Building a Slack bot

… and using it to send status messages or other notifications to Slack from any browser app

9 min readApr 26, 2021

TL;DR

If you are looking for a way to send messages to a Slack channel look no further than their webhooks. But if you need to send those message from a client side app running in a browser you‘ll need some extra help. Web-hooks are POST requests and will fail CORS pre-flight checks done by the browser. You could hack it by using a 'Content-type’: ‘application/x-wxw-form-urlencoded header. This skips pre-flight check and POST’s as a “simple” request. But it’s definitely a hack and if the receiving server changes its policy you’ll be dead in the water. Instead you’ll need to build a Slack bot. It’ll act as middleware between your Slack channels and your client app. Slack has Node, Python & Java SDK’s for doing that.

I’ll be showcasing Node. It’s an Express like framework that gives you the full power of Slacks web-api and app SDK. Using it to message channels from client apps is as simple as hitting an endpoint. You can also create slash commands for slack-to-bot communication. I’ll show you how to deploy the bot using Google cloud functions. See the link in references for other cloud provider examples.

This blog takes a look at why you shouldn’t use webhooks in a client, even though you can. How to setup and build a Node slack bot that receives requests from a client app and posts to any Slack channel. Along with Slack’s Bolt.js SDK, I’ll be using Typescript, Express, and Node. I’ll also show you how we deploy it to Google cloud functions.

What are we solving and why bother

At the company I work at we needed to receive notification from an internal app browser app. It’s used for uploading drone imagery to our services. An “upload” can be anywhere from 100s to 1000s of images from a single flight. We wanted notification to track the start, progress, errors and completion. Users can also pause and resume an upload if their internet connection is weak, which we also want to track.

We looked at three options for notifications, Sentry, Slack and Google Analytics. We settled with Slack for three reasons;

Notifications are for non-technical people,
Implementation looked straight forward using webhooks… (a false assumption at best), and
We wanted the results to be accessible to anyone in the company.

Sentry is for technical people and we don’t use Google Analytics much. So it needed to be Slack.

Webhooks for messaging a Slack channel

…and why you should always test your assumptions!

Slack has more than four ways to interface with its services. One of the simplest is channel scoped webhooks. All you need is a Slack app installed in the channel you want to message (creating one is well documented, see the resources). Generate the incoming webhook and post to it with a JSON payload. Done! All I had to do was use fetch from my uploader app and post to the channel on each event. Not so easy…

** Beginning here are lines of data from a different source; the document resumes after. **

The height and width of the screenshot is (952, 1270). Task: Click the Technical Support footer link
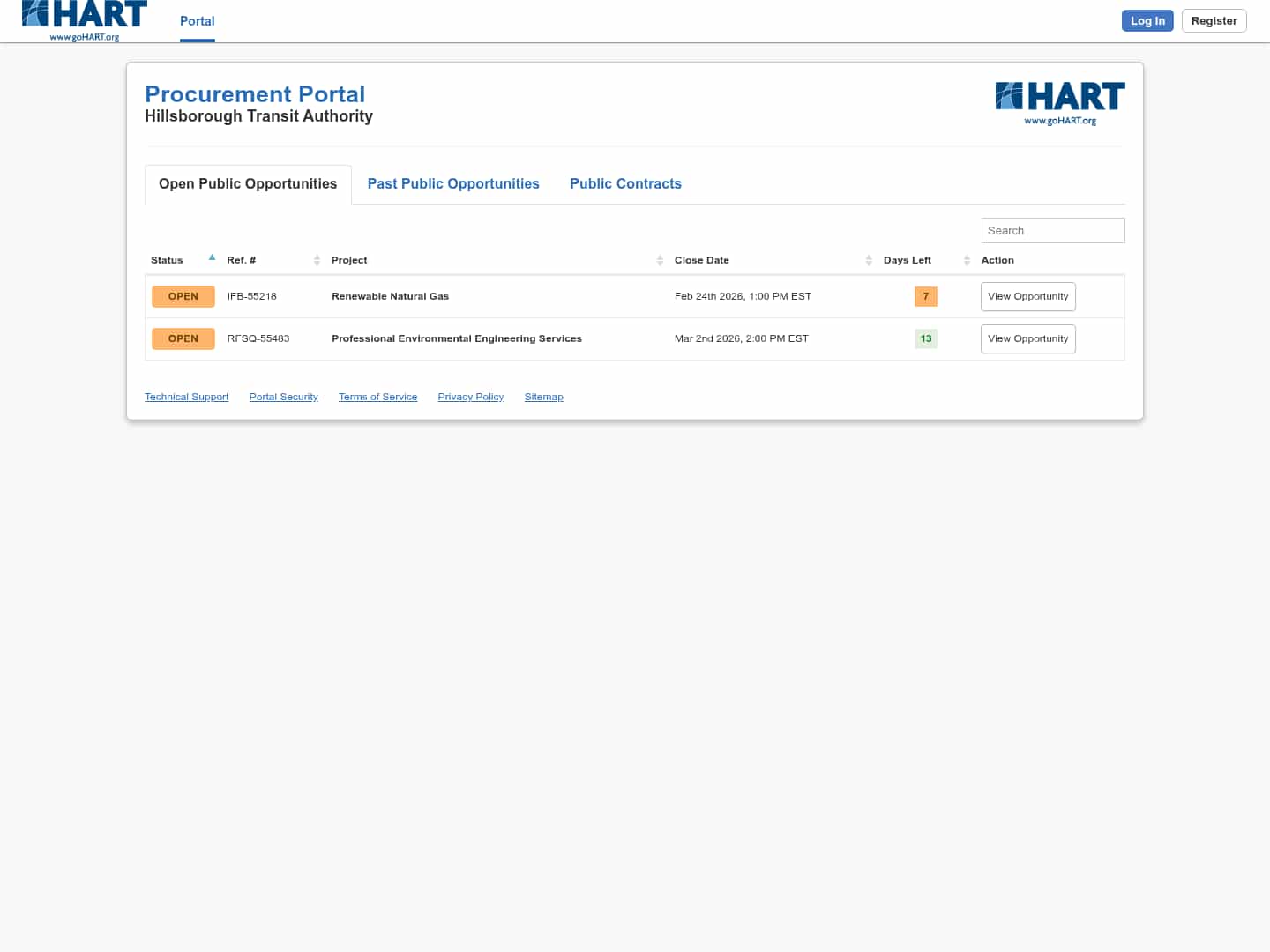(x=186, y=396)
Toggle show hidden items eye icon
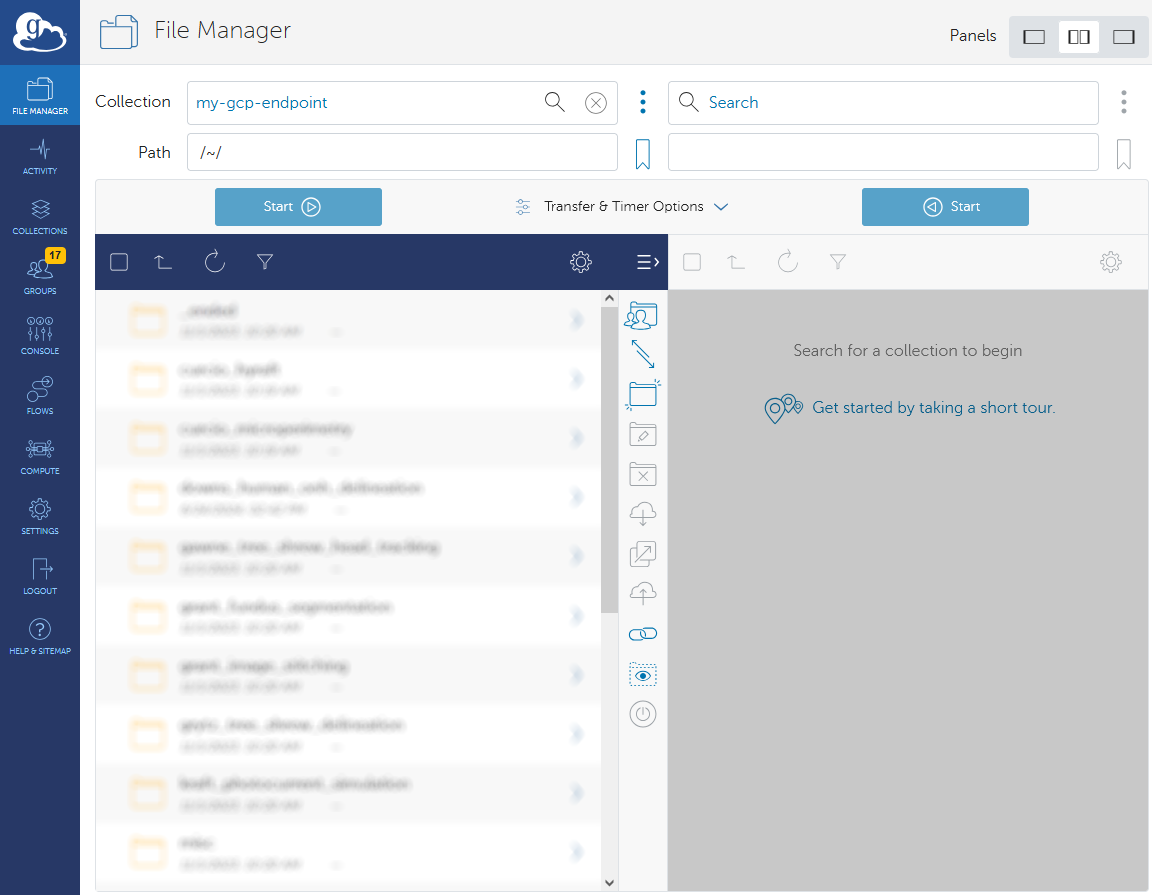Viewport: 1152px width, 895px height. [x=643, y=675]
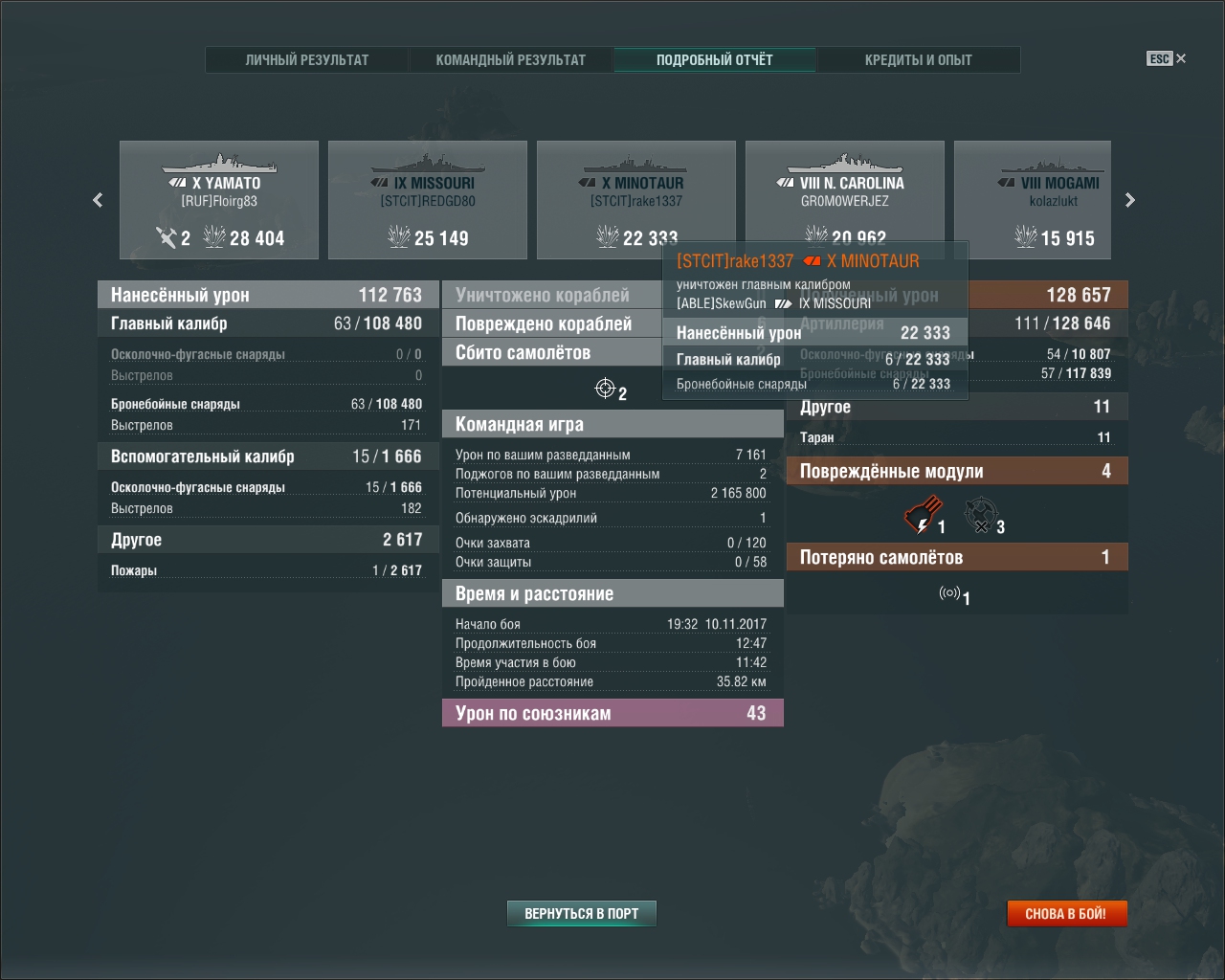
Task: Switch to Командный результат tab
Action: 511,59
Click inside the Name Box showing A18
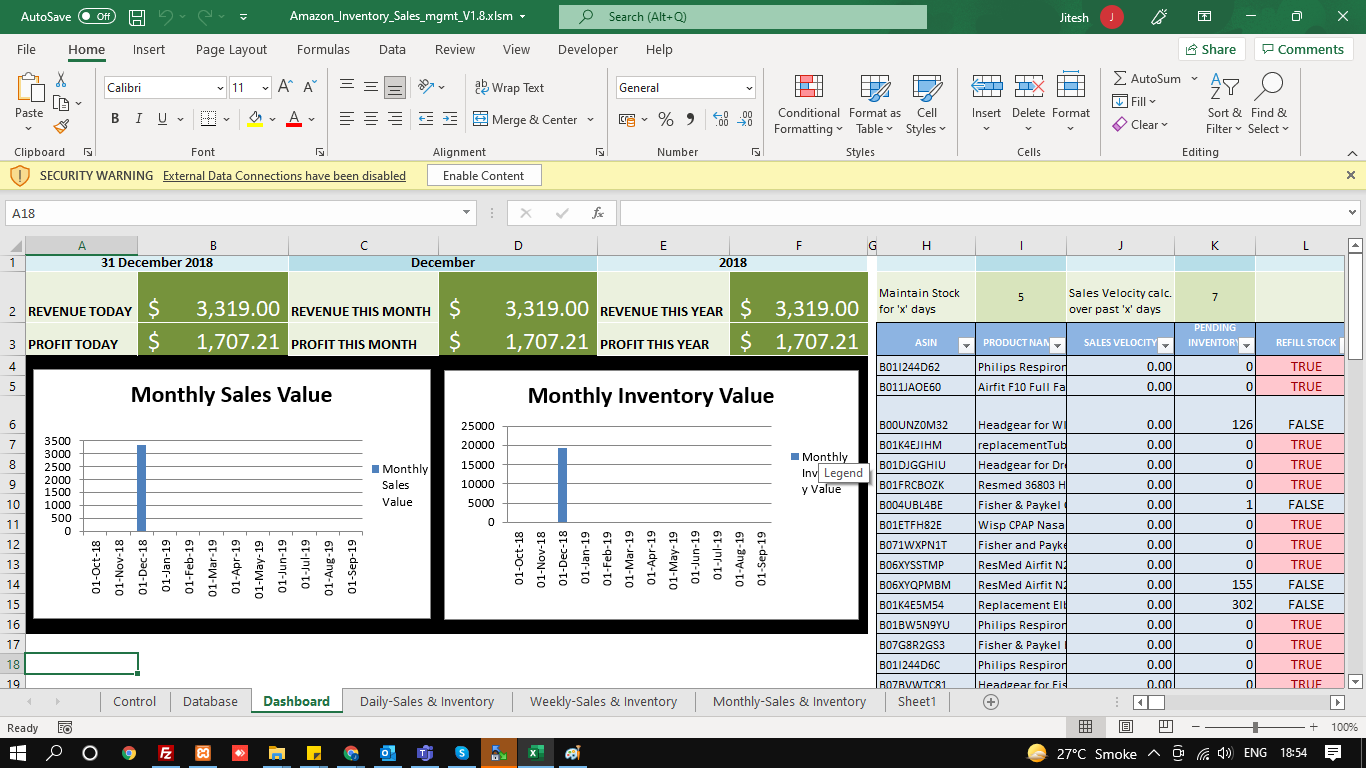The width and height of the screenshot is (1366, 768). tap(230, 213)
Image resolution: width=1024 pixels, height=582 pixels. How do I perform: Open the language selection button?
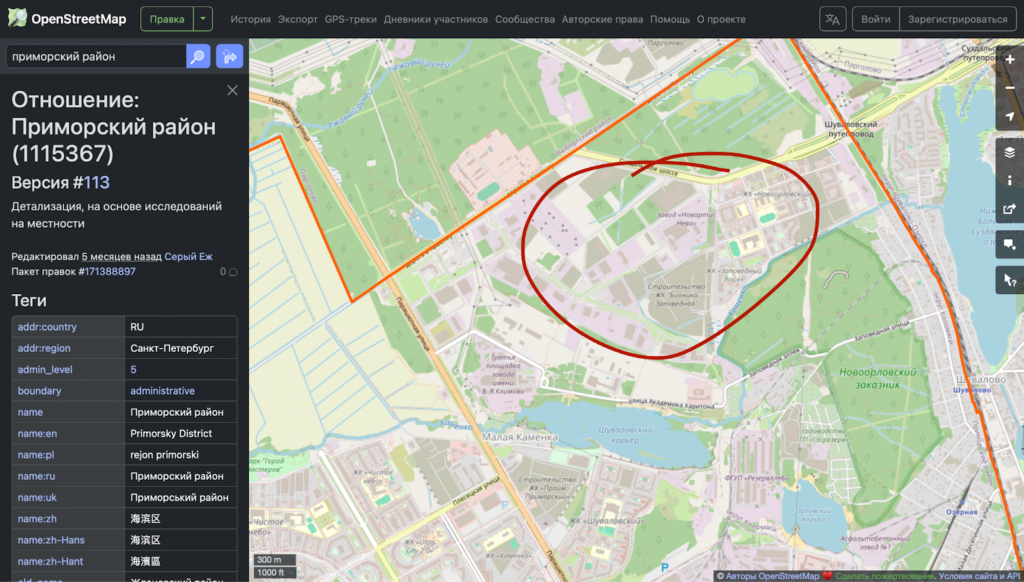point(832,19)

Access to XMLHttpRequest at'WEBHOOK_ADDRESS'from origin 'https://my.uploaderapp.com' has been blocked byCORS policy: Response to preflight request doesn't pass access control check:It does not have HTTP ok status.

This stumped me for an embarrassingly long time. I thought up numerous reasons why it wouldn’t work:

was it https in my local dev env — nope!
maybe it was my local env? Deployed it ad-hoc and still no fix — damn!
Let me try Slacks @slack/web-api Node package… again no! It only works on the server…

The penny slowly started to drop. But I didn’t want to give up yet, I’d invested so much time trying to get my request to work…! Some deep Googling eventually surfaced a Content-type header that does not need a preflight request. The cause of my CORS error.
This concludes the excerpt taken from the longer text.